Gender, Sexuality & Faith panel illuminates attendees

Living life as a faithful Christian and fighting for LGBTQ rights, all while struggling to find out the truth about oneself through gender recognition: That was the focus of a panel discussion held at noon Wednesday in the Student Union.

Mt. Hood’s Associated Student Government (ASG) Director of Diversity, Kelsy Smith, humanities instructor Andy Gurevich, and Melinda Bullen, MHCC Diversity Resource Center coordinator, organized the session to explore gender, sexuality, and faith.

“It’s about the implications of gender in the context of faith, the realities of gender and sexual identity when it comes to spirituality,” said Smith.

The panel consisted of LGBTQ rights advocate and activist Kera Ramsey, a former Mt. Hood student, Gnostic Christian, and transgender woman. Ramsey is a priestess of the Church of Biblical Freedom. Samantha Brown, who is now retired from politics, is a former lobbyist for the LGBTQ community, was present at the Stonewall riots in the 1960s, considers herself a Christian, and is also a transgender woman.

Smith gave introductions and moderated the discussion. She said that faith and spirituality are almost an afterthought in public education. “We leave it to our world religions classes to give a brief intro that spans the entire world in just a few weeks,” she said.

According to Smith, the LGBTQIA (lesbian, gay, bisexual, transgender, queer/questioning, intersex, asexual) culture is both positively and negatively presented in the media. “This includes non-binary, transgender, fluid, as well as gay, lesbian, bisexual, queer, asexual, aromantic people, and they’ve been around longer than we’ve had names for them,” she said.

Gurevich started the discussion with a slideshow and some historical examples of gender fluidity and transgender deities.

“We live in a narrative now where we’ve been culturally conditioned to believe that in the spiritual context, the gender binary is all that is open to us, and all that is enforced, and anything that questions that is a threat to the system,” Gurevich said.

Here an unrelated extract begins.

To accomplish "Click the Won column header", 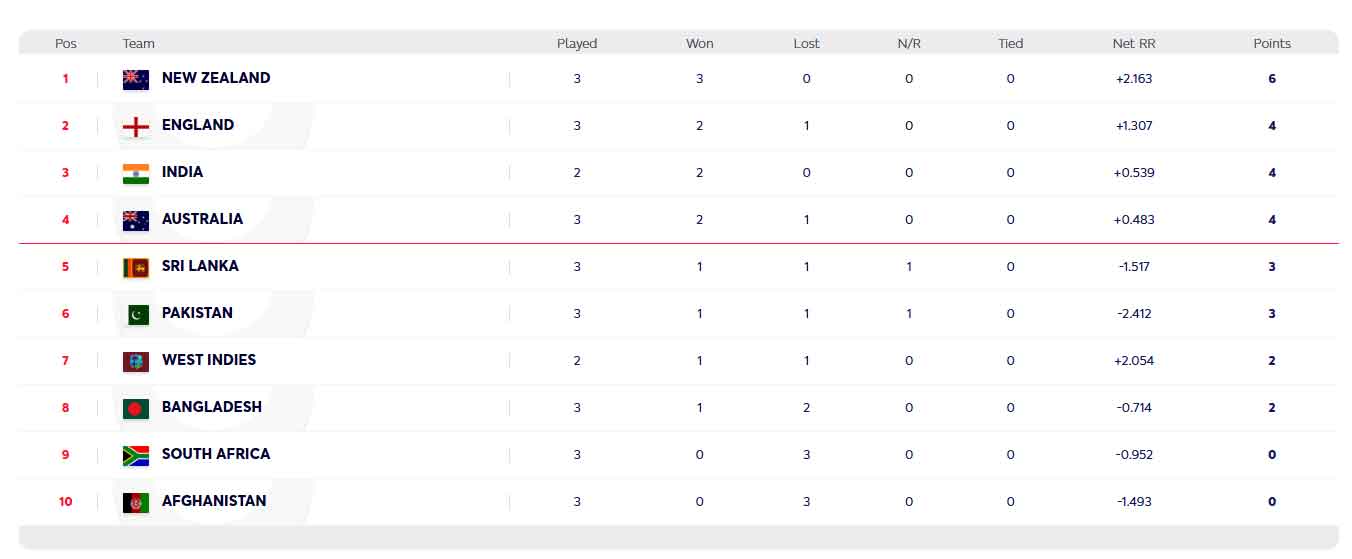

He described the role of gender in spirituality as an exploration of a universal human longing. “Individuals have the right and the access and the security and the liberty to explore transcendence in their full selves,” he said. To do so “on their own terms is a fundamental civil rights and human issue of our time.,” he said.

The spiritual focus narrowed to the Judeo-Christian traditions, with Ramsey introducing her journey. She discovered Gnostic Christianity through a Bible study she organized with her girlfriend. “She opened my mind for the first time to question the canonical scripture that 66 books is not all that there is,” said Ramsey about her girlfriend.

Ramsey emphasized the fact that she believes Jesus Christ is the “son of God” and that the point of her spiritual pursuit is to have a personal relationship with Christ. “They (Gnostic Texts) actually very much communicate that Jesus is still the savior, the son of God, but from a very, very spiritual perspective as opposed to the legalistic perspective that we have conveyed to us in the
Bible that was composed by the organized church,” she said.

“I still believe in God as revealed through Jesus, but I don’t believe that the one true god is the only god, like all the other deities that Andy Gurevich was showing on the slides,” she said. “I believe that they are real.”

Samantha Brown said her parents figured out she was transgender when she was 5. Since then, different Christian groups antagonized her. “I’ve been told by the Southern Baptist church my whole life I’m going to hell, I don’t belong there, that I’m an abomination, and that I’m damned,” she said.

Brown was put through conversion therapy at the age of 7. She was subjected to injections, electroshock therapy, and experimental drugs in order to “cure” her. Her religious community constantly dehumanized her.

“You’re no good. You’re not a real person. You’re not human – I’ve heard all these,” said Brown. “I remember, I’ve always struggled internally with being raised knowing that I’m damned, ‘cause really, since the age of 5 up, I was damned.”

It was her late husband that helped her realize that even damned beings are still creatures of God. “He said that the devil is a creature of God, even though he is damned. All creatures of God, damned or otherwise, are supposed to be respected – not damned, fought, or killed – but respected. These are creatures of God,” she said.

“For a while that was enough for me until I did find that… I’ve known all along that God has always loved me. It’s people who fear me,” said Brown.